977 F.2d 591
NOTICE: Ninth Circuit Rule 36-3 provides that dispositions other than opinions or orders designated for publication are not precedential and should not be cited except when relevant under the doctrines of law of the case, res judicata, or collateral estoppel.
Lacey Mark SIVAK, Petitioner-Appellant,
v.
Eugene R. GILMORE, et al., Respondents-Appellees.
Lacey Mark SIVAK, Petitioner-Appellant,
v.
Eugene R. GILMORE, et al., Respondents-Appellees.
Nos. 91-35230, 91-35602.
United States Court of Appeals, Ninth Circuit.
Submitted Sept. 22, 1992.*
Decided Sept. 29, 1992.
Before GOODWIN, D.W. NELSON and REINHARDT, Circuit Judges.
MEMORANDUM**
In these companion cases, Lacey Sivak, an Idaho state prisoner, appeals pro se the district court's orders granting the defendants' motions for summary judgment and a directed verdict in Sivak's 42 U.S.C. § 1983 action. Sivak contends that he was deprived of property without due process of law by the defendants, Idaho state prison officials. We have jurisdiction under 28 U.S.C. § 1291, and we affirm.
The district court entered summary judgment for the defendants on Sivak's property deprivation claim on November 29, 1990, but allowed Sivak to proceed to trial on an eighth amendment claim. On December 12, 1990, after a trial on the eighth amendment claim, the district court granted the defendants' motion for a directed verdict. Sivak does not challenge the district court's conclusion on the eighth amendment issue on appeal, and thus, the issue is waived. See Wilcox v. Commissioner, 848 F.2d 1007, 1008 n. 2 (9th Cir.1988) (issues not addressed in a brief are deemed abandoned). On February 8, 1991, the district court entered a final judgment in favor of the defendants as to all claims and parties in this action.1
Summary judgment is appropriate if the evidence "show[s] that there is no genuine issue as to any material fact and that the moving party is entitled to a judgment as a matter of law." Fed.R.Civ.P. 56(c). In opposing the summary judgment motion, the non-moving party may not rest on conclusory allegations, but rather must set forth facts showing that there exists a genuine issue for trial. Hutchison v. United States, 838 F.2d 390, 392 (9th Cir.1988)

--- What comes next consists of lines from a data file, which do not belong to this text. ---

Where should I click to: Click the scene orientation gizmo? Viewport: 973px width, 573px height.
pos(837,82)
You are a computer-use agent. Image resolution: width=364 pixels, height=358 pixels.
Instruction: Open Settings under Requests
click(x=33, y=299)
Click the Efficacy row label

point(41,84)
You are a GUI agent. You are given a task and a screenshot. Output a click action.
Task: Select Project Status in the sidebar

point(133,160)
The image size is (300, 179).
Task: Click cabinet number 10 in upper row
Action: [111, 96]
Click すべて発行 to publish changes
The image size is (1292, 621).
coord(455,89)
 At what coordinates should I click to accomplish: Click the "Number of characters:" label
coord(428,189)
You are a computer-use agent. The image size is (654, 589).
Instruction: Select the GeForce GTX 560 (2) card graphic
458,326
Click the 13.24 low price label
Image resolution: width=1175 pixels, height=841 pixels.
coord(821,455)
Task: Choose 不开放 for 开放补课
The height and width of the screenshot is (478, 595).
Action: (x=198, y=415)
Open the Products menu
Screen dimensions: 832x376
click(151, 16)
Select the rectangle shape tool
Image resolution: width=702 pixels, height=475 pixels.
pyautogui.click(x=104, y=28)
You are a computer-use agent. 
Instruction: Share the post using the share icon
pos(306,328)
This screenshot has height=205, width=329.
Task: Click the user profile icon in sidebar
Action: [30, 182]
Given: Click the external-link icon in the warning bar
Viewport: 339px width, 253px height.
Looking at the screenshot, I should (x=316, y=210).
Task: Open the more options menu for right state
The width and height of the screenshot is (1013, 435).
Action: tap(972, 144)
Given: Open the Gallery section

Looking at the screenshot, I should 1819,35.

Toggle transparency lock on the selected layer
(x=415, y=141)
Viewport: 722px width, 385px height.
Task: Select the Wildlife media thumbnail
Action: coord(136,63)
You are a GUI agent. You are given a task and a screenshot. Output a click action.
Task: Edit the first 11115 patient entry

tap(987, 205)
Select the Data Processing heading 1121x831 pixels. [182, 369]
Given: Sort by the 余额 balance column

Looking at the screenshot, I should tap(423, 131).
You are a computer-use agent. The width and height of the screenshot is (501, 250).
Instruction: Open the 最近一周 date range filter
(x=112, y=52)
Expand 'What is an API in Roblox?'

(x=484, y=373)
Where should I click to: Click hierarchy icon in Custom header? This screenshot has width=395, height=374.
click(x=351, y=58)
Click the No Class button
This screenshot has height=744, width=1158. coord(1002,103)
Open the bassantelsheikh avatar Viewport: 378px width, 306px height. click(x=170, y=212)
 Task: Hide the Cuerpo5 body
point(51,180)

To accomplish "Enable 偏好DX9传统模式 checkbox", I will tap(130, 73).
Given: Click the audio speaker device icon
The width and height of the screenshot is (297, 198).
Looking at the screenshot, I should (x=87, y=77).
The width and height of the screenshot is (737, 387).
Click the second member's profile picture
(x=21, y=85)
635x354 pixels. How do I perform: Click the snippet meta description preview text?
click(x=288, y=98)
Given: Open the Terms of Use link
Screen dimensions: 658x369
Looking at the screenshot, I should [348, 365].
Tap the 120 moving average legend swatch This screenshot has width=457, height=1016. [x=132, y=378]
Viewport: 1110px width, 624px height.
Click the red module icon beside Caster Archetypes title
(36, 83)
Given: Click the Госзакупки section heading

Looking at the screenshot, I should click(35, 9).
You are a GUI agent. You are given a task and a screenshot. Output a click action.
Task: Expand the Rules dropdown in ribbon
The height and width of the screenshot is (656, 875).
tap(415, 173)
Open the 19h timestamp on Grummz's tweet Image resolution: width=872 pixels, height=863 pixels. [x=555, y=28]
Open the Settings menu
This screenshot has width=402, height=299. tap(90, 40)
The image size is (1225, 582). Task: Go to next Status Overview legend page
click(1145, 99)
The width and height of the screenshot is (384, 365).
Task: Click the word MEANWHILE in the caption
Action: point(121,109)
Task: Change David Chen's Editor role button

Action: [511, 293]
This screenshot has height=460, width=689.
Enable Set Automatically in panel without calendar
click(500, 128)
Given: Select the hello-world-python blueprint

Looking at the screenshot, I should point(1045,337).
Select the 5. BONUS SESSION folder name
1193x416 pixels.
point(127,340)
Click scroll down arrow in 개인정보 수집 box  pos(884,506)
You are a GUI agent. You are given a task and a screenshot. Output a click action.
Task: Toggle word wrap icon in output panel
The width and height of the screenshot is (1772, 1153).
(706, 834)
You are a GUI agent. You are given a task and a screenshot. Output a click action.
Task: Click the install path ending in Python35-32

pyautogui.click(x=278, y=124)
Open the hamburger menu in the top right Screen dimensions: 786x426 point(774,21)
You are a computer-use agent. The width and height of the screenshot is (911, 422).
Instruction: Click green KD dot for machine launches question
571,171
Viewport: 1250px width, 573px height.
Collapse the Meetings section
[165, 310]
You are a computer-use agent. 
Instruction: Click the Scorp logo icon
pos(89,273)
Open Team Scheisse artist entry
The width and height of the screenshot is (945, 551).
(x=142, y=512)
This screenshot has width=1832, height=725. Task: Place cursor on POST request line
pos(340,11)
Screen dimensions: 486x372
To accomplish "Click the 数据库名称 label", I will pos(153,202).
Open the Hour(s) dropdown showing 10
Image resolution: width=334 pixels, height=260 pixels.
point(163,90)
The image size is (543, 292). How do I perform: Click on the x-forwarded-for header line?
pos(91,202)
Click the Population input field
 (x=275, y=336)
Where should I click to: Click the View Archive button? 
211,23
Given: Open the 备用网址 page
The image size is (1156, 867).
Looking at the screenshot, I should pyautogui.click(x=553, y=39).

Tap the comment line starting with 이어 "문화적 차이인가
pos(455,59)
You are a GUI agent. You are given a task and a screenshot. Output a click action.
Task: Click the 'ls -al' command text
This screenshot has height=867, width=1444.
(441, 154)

The district court construed Sivak's pleadings as raising a challenge to the reasonableness of Department of Corrections Policy and Procedure 320-C ("DOC 320-C"), which regulates the type and quantity of property that various classifications of inmates may have. The defendants assert that various unauthorized items were confiscated from Sivak's cell pursuant to this regulation. The regulation is more stringent for higher security prisoners. Sivak is a death row inmate. Thus, the property he may keep in his cell is relatively more restricted than in the case of other prisoners. The defendants assert that the purpose of the regulation is to ensure safety and the orderly administration of the prison. The district court correctly determined that Sivak's claim was without merit because the regulation was reasonably related to a valid penological interest. See Turner v. Safley, 482 U.S. 78, 89-90 (1987).
To the extent that Sivak alleges that various items of property were intentionally destroyed or not returned, his claim fails. Intentional deprivations of property by a state official do not violate the due process clause if a meaningful postdeprivation remedy for the loss is available. Hudson v. Palmer, 468 U.S. 517, 533 (1984). Here, Sivak has both state remedies and prison grievance procedures available to him. Thus, Sivak fails to raise a genuine issue for trial on this claim. See id.; Hutchison, 838 F.2d at 392.
To the extent that Sivak is alleging that his property was lost or destroyed as a result of official negligence, his claim also fails. See Daniels v. Williams, 474 U.S. 327, 330-32 (1986) (mere negligence or lack of due care does not constitute a deprivation of a constitutional right and is not actionable under section 1983). Therefore, Sivak failed to set forth facts showing that there was a genuine issue for trial. See Hutchison, 838 F.2d at 392.
AFFIRMED.
The panel unanimously finds this case suitable for decision without oral argument. Fed.R.App.P. 34(a); 9th Cir.R. 34-4
This disposition is not appropriate for publication and may not be cited to or by the courts of this circuit except as provided by 9th Cir.R. 36-3
Sivak filed his notice of appeal on December 28, 1990. The appellees argue that there was no final order to appeal until the court issued the February 8, 1991 order. Thus, the defendants assert that there is no final appealable order and consequently, that this court lacks jurisdiction to hear this appeal. We disagree
The final disposition of the action on February 8, 1991 cured Sivak's premature appeal. See In re Eastport Assocs., 935 F.2d 1071, 1075 (9th Cir.1991) (entry of final judgment cures premature appeal). Accordingly, this court has jurisdiction to consider Sivak's appeal. See id.